Entropy Calculator: ΔS for Reactions & Phase Changes
Calculate the change in entropy for a reaction or phase change from the standard molar entropies of products and reactants.
Reviewed by Manoj Kumar, Mathematics Educator
Formula
deltaS = Q_rev / T; deltaS_rxn = sum(S_products) - sum(S_reactants)
For a reversible process, entropy change equals heat transferred divided by absolute temperature. For chemical reactions, entropy change is the difference between total standard molar entropies of products and reactants, weighted by stoichiometric coefficients.
Worked Examples
Example 1: Entropy Change of Ice Melting
Problem:Calculate the entropy change when 1 mole of ice melts at 273.15 K. The enthalpy of fusion is 6,010 J/mol.
Solution:deltaS = Q / T\ndeltaS = 6010 J / 273.15 K\ndeltaS = 22.00 J/(mol*K)\n\nThis is positive because melting increases molecular disorder — liquid water has more microstates than solid ice.
Result:deltaS = 22.00 J/(mol*K) — entropy increases during melting
Example 2: Reaction Entropy for Combustion of Carbon
Problem:Find deltaS for C(s) + O2(g) -> CO2(g).

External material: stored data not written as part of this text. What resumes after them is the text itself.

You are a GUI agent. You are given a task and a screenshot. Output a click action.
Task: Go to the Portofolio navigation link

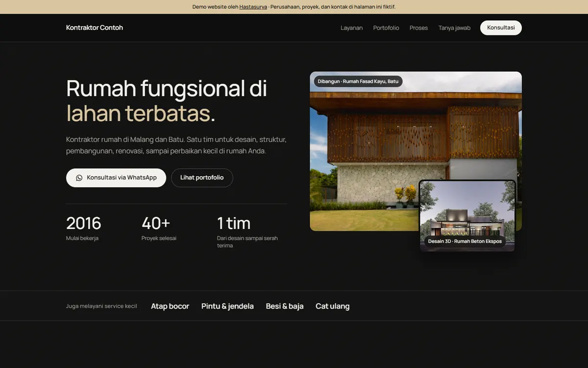386,28
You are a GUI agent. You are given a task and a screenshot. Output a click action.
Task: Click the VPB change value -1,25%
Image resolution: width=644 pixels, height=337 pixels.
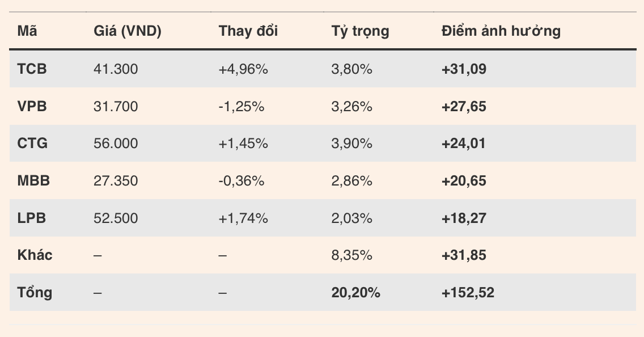click(x=242, y=106)
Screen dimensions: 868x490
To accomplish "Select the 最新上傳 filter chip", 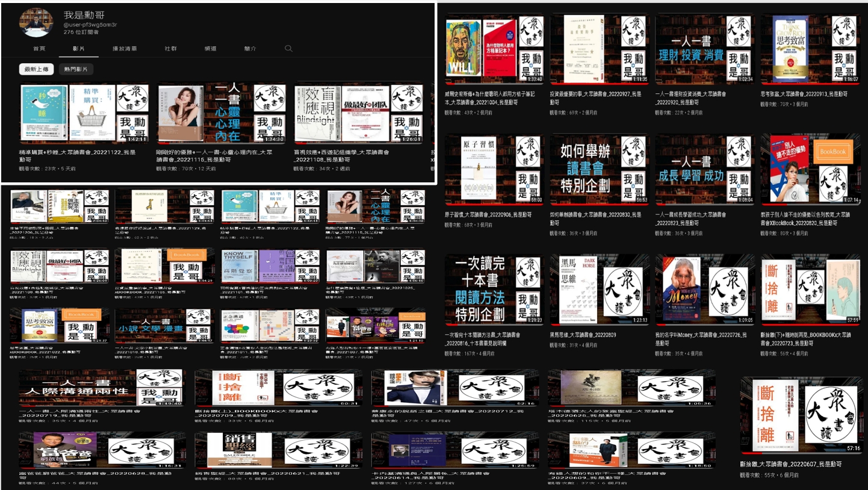I will 37,69.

Standard entropies: C(s) = 5.7, O2(g) = 205.2, CO2(g) = 213.8 J/(mol*K).
Solution:deltaS_rxn = S(products) - S(reactants)\ndeltaS_rxn = [213.8] - [5.7 + 205.2]\ndeltaS_rxn = 213.8 - 210.9\ndeltaS_rxn = 2.9 J/(mol*K)

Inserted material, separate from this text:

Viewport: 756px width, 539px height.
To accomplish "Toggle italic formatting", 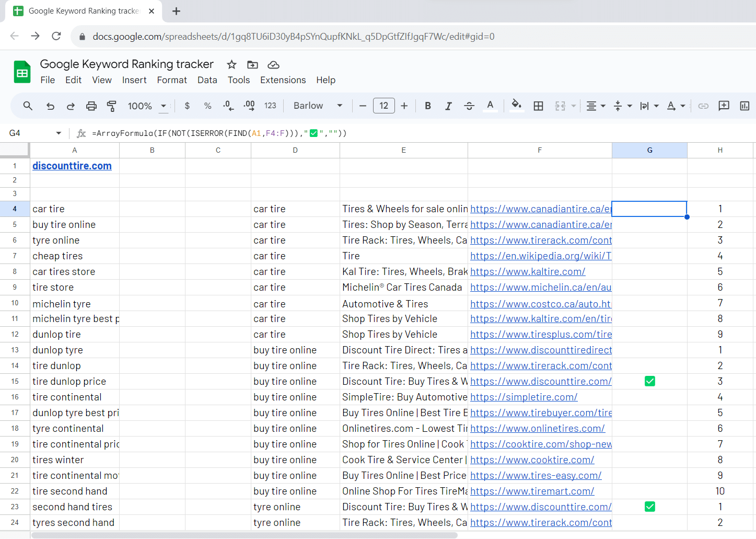I will (448, 106).
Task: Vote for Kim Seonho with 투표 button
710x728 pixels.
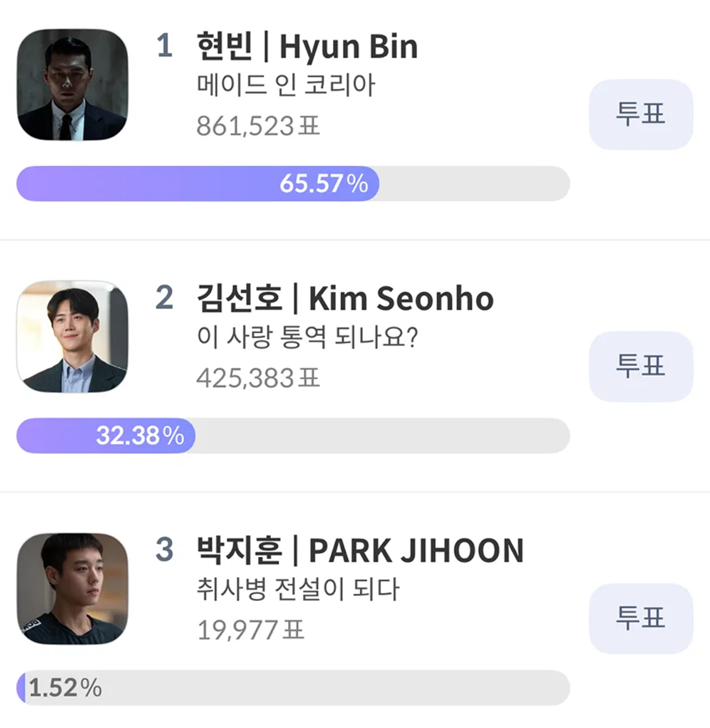Action: tap(641, 366)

Result:deltaS = 2.9 J/(mol*K) — slight entropy increase (1 mol gas produces 1 mol gas)
Frequently Asked Questions
What is entropy in chemistry?
Entropy (S) is a thermodynamic quantity that measures the degree of randomness or disorder in a system. In statistical mechanics, entropy is defined as S = k_B * ln(W), where k_B is Boltzmann constant and W is the number of microstates available to the system. A higher entropy means more possible arrangements of particles and energy. Entropy always increases for the universe as a whole (Second Law of Thermodynamics), though individual systems can decrease in entropy if a greater increase occurs elsewhere. In chemistry, entropy changes during reactions help determine whether a process is spontaneous by contributing to the Gibbs free energy equation deltaG = deltaH - T*deltaS.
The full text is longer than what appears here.